I contrast this to a stop which occurred a few years ago. I was driving home down the grade when I had a little swerve changing the radio station and I got lit up.
The guy asks me if I’ve been drinking and I tell him yes, I had a Budweiser while I was finishing the paper.
I guess a lot of folks tell ‘em they’ve had a single Budweiser.
I didn’t bother to tell him I’d had the Budweiser a few hours before and he didn’t ask.
So it goes out over the radio and coincidence or no, there are officers from multiple agencies who swing by to “assist” or “observe” or just delight in my downfall. Must’ve been four officers there. Maybe five.
The guy walks me through the field sobriety tests. I observe that a lot of the tests are more difficult than they should be given that I’m asked to perform them on a fairly significant incline.
I half-consider asking the officer to skip straight to the breathalyzer but why ruin the moment? The sunset was beautiful.
I ultimately blew a .00 and they sent me on my way.
In this week’s Economist, there’s an article entitled “Money, Machines and Mayhem” which talks about what to expect during the post-pandemic boom.
1. Don’t expect excess in terms of wild consumer spending.
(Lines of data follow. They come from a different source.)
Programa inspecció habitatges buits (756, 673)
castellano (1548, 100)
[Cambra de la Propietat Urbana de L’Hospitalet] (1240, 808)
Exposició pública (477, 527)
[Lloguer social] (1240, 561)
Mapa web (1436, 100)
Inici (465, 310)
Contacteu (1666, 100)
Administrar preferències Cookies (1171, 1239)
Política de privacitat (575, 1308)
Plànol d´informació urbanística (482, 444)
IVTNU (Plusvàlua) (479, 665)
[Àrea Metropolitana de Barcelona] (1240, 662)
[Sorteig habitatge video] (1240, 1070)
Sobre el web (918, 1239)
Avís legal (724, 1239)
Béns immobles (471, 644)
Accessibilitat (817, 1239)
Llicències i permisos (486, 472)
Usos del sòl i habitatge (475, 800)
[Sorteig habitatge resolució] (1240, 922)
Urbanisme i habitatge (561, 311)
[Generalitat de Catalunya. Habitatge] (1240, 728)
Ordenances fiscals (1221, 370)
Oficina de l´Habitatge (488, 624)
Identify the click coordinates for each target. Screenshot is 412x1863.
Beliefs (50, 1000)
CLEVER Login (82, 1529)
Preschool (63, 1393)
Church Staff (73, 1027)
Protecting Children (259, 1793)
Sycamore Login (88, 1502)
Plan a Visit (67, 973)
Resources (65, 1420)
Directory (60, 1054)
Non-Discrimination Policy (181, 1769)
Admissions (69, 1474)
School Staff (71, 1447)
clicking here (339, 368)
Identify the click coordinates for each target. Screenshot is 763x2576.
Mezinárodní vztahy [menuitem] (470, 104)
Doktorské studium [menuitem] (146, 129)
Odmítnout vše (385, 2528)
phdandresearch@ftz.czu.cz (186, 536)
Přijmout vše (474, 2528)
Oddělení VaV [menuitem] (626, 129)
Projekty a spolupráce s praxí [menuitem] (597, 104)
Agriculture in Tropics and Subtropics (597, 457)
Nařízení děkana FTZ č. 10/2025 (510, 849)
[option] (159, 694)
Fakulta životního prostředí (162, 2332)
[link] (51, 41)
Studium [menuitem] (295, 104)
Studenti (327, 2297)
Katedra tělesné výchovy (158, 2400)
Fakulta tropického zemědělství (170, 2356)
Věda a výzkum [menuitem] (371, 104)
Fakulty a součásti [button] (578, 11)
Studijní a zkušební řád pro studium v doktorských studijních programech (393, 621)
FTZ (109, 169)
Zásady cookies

After the Spanish Flu of 1918 and post-WWII, consumers remained fairly cautious. “A recent paper by Goldman Sachs estimates that in 1946-1949 American consumers only spent about 20% of their excess savings … Beer consumption actually fell.”
2. Expect increased entrepreneurialism and risk-taking.
3. Expect an increase in the use of technology and automation. “Bosses may want to limit the spread of disease, and robots do not fall ill.”
4. “When people have suffered in large numbers, attitudes may shift towards workers … policymakers across the world are less interested in reducing public debt or warding off inflation than they are in getting unemployment down. A new paper from three academics at the London School of Economics also finds that Covid-19 has made people across Europe more averse to inequality.
… Pandemics expose and accentuate pre-existing inequalities, leading those on the wrong side of the bargain to look for redress.”
The prediction the article makes: “Social unrest seems to peak two years after the pandemic ends.”
Wow. Considering what the unrest has been over the past year, it’s hard to imagine what that peak will look like.
Final stat courtesy of Barron’s Magazine this week: As Jim Blanco of the eponymous Blanco Research points out, 33.8% of all personal income in the past year, including the 2020 Cares Act payments, was mailed out from the U.S. Government.
Meanwhile, FINRA (Financial Industry Regulatory Authority) says margin debt is at $822.5 billion, about 50% higher than a year ago. What that means is that people are borrowing money against their portfolios to toss into the stock market.
Hmm. Government hands me money, and then I borrow even more money against that money. I’m sure this will end well.